**Entrées pour repérer du texte et des éléments:**
↓↓↓

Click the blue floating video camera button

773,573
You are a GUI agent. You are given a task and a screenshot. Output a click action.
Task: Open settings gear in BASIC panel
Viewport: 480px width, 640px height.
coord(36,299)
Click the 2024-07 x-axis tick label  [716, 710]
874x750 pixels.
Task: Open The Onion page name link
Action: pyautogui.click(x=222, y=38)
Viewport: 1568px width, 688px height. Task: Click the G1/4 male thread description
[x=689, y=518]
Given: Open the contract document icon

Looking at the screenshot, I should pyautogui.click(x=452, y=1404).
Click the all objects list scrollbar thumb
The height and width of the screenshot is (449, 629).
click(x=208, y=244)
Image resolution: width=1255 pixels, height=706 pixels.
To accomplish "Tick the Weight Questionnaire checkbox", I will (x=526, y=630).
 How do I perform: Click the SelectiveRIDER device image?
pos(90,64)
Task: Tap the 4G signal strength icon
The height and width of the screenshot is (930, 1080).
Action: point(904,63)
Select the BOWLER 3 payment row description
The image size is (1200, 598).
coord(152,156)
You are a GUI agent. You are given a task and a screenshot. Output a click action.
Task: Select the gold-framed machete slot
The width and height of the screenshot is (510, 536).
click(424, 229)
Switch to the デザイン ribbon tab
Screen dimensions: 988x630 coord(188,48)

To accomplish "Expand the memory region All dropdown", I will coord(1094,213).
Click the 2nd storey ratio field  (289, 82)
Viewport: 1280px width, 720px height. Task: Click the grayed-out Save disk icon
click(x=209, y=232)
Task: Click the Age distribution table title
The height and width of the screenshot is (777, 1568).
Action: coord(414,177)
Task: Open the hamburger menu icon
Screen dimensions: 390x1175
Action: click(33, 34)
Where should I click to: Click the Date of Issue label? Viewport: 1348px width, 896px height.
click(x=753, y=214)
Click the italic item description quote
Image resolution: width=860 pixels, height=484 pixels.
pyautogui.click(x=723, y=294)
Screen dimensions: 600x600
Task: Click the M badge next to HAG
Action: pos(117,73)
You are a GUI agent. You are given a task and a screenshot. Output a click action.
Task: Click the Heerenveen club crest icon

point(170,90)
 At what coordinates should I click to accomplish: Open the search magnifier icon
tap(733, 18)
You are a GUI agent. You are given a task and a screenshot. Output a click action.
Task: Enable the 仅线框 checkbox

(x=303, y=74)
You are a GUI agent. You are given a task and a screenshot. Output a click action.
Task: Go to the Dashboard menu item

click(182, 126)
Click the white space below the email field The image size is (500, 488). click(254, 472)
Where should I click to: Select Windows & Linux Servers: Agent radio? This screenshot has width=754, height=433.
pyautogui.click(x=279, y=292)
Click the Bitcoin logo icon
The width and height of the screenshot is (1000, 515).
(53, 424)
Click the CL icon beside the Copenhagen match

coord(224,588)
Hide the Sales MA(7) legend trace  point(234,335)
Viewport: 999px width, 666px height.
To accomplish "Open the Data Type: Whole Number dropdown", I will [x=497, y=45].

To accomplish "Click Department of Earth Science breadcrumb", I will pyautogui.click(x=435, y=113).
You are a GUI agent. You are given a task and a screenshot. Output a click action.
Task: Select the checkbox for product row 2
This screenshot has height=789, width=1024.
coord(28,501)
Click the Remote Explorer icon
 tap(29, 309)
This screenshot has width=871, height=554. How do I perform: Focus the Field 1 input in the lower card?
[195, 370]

↑↑↑

**OBJECTIF DE LA TÂCHE:** Recopiez intégralement la liste ci-dessus, sans rien y changer.

**TÂCHE ACCOMPLIE:**
Click the blue floating video camera button

773,573
You are a GUI agent. You are given a task and a screenshot. Output a click action.
Task: Open settings gear in BASIC panel
Viewport: 480px width, 640px height.
coord(36,299)
Click the 2024-07 x-axis tick label  [716, 710]
874x750 pixels.
Task: Open The Onion page name link
Action: pyautogui.click(x=222, y=38)
Viewport: 1568px width, 688px height. Task: Click the G1/4 male thread description
[x=689, y=518]
Given: Open the contract document icon

Looking at the screenshot, I should pyautogui.click(x=452, y=1404).
Click the all objects list scrollbar thumb
The height and width of the screenshot is (449, 629).
click(x=208, y=244)
Image resolution: width=1255 pixels, height=706 pixels.
To accomplish "Tick the Weight Questionnaire checkbox", I will (x=526, y=630).
 How do I perform: Click the SelectiveRIDER device image?
pos(90,64)
Task: Tap the 4G signal strength icon
The height and width of the screenshot is (930, 1080).
Action: point(904,63)
Select the BOWLER 3 payment row description
The image size is (1200, 598).
coord(152,156)
You are a GUI agent. You are given a task and a screenshot. Output a click action.
Task: Select the gold-framed machete slot
The width and height of the screenshot is (510, 536).
click(424, 229)
Switch to the デザイン ribbon tab
Screen dimensions: 988x630 coord(188,48)

To accomplish "Expand the memory region All dropdown", I will coord(1094,213).
Click the 2nd storey ratio field  (289, 82)
Viewport: 1280px width, 720px height. Task: Click the grayed-out Save disk icon
click(x=209, y=232)
Task: Click the Age distribution table title
The height and width of the screenshot is (777, 1568).
Action: coord(414,177)
Task: Open the hamburger menu icon
Screen dimensions: 390x1175
Action: click(33, 34)
Where should I click to: Click the Date of Issue label? Viewport: 1348px width, 896px height.
click(x=753, y=214)
Click the italic item description quote
Image resolution: width=860 pixels, height=484 pixels.
pyautogui.click(x=723, y=294)
Screen dimensions: 600x600
Task: Click the M badge next to HAG
Action: pos(117,73)
You are a GUI agent. You are given a task and a screenshot. Output a click action.
Task: Click the Heerenveen club crest icon

point(170,90)
 At what coordinates should I click to accomplish: Open the search magnifier icon
tap(733, 18)
You are a GUI agent. You are given a task and a screenshot. Output a click action.
Task: Enable the 仅线框 checkbox

(x=303, y=74)
You are a GUI agent. You are given a task and a screenshot. Output a click action.
Task: Go to the Dashboard menu item

click(182, 126)
Click the white space below the email field The image size is (500, 488). click(254, 472)
Where should I click to: Select Windows & Linux Servers: Agent radio? This screenshot has width=754, height=433.
pyautogui.click(x=279, y=292)
Click the Bitcoin logo icon
The width and height of the screenshot is (1000, 515).
(53, 424)
Click the CL icon beside the Copenhagen match

coord(224,588)
Hide the Sales MA(7) legend trace  point(234,335)
Viewport: 999px width, 666px height.
To accomplish "Open the Data Type: Whole Number dropdown", I will [x=497, y=45].

To accomplish "Click Department of Earth Science breadcrumb", I will pyautogui.click(x=435, y=113).
You are a GUI agent. You are given a task and a screenshot. Output a click action.
Task: Select the checkbox for product row 2
This screenshot has height=789, width=1024.
coord(28,501)
Click the Remote Explorer icon
 tap(29, 309)
This screenshot has width=871, height=554. How do I perform: Focus the Field 1 input in the lower card?
[195, 370]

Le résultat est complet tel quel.